Nadja Abt, University of Applied Arts
I wasn`t asked – some dialogues between figures in paintings
As an author and artist, I was once asked to write about Herman van der Mijn’s “The Tempation” (1711-1720) for a publication. I have always tried to address the question: How to keep an art historical research-based distance from another artist`s work when you are one yourself? Having also worked as a script writer for films, I had an idea for van der Mijn’s painting: I took the letter in the hand of the woman as a starting point to imagine myself being inside the picture, not looking at it from the outside. In this way the rigid figures become actors. Like the source of a film adaptation, the animation takes place in dialogues. How would the characters have spoken to each other in the 18th century and what would they say if they were alive today? The dialogue is an attempt to give the female character a voice of her own and thus elude the male gaze of desire and ultimately the painter’s brush. Eventually, the figure might escape the picture and go her own way. For the occasion of the conference I also picked the painting “The Letter Writer Suprised” (c. 1658-60) by Gabriel Metsu showing a woman writing a letter while being observed by a man standing behind her. The third dialogue is in reference to Lotte Laserstein’s “Self-portrait with palette, brush and cropped figure” (1962) where the artist herself seems accompanied by a woman reading a letter next to her.

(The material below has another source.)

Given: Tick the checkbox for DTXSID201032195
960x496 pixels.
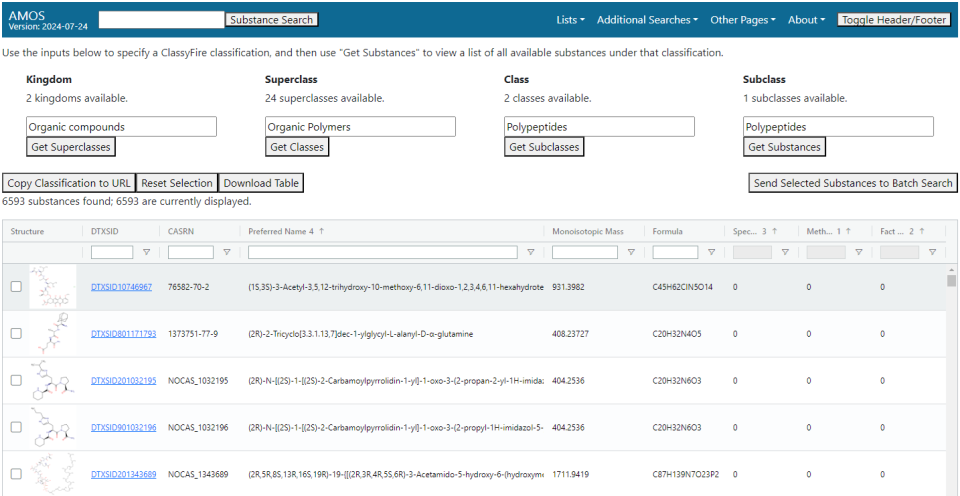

Isabel Mehl, Free University Berlin
Triangle of Seeing – and the role of the letter in it
The motif of the letter in painting emphasises the dependence of art on its viewers: As a materialised object, it stands between the artist and the viewer and determines not only the dynamics within the painting, but also the relationship to the viewer. Through the letter, the artist has laid a trail to a content that is hidden in the letter – a secret. The viewers in turn recognise the letter as the key to the plot of the painting and from then on see their task in deciphering the painting, which is analogous to deciphering the content of the letter. What role does the female reader of the letter play within this constellation? Hardly any other object embodies the dependence on the recipient as strongly as a letter and at the same time only exists because it is addressed to someone. The hope of reaching another person is thus inscribed in it. How the viewers of the picture, ‘read’ the letter and relate it to the scene of the painting tells something about the patterns of interpretation and the narratives of the culture available to them. In this way, the letter – different from the pictorial motif of the book – offers a special opportunity to situate the act of viewing anew.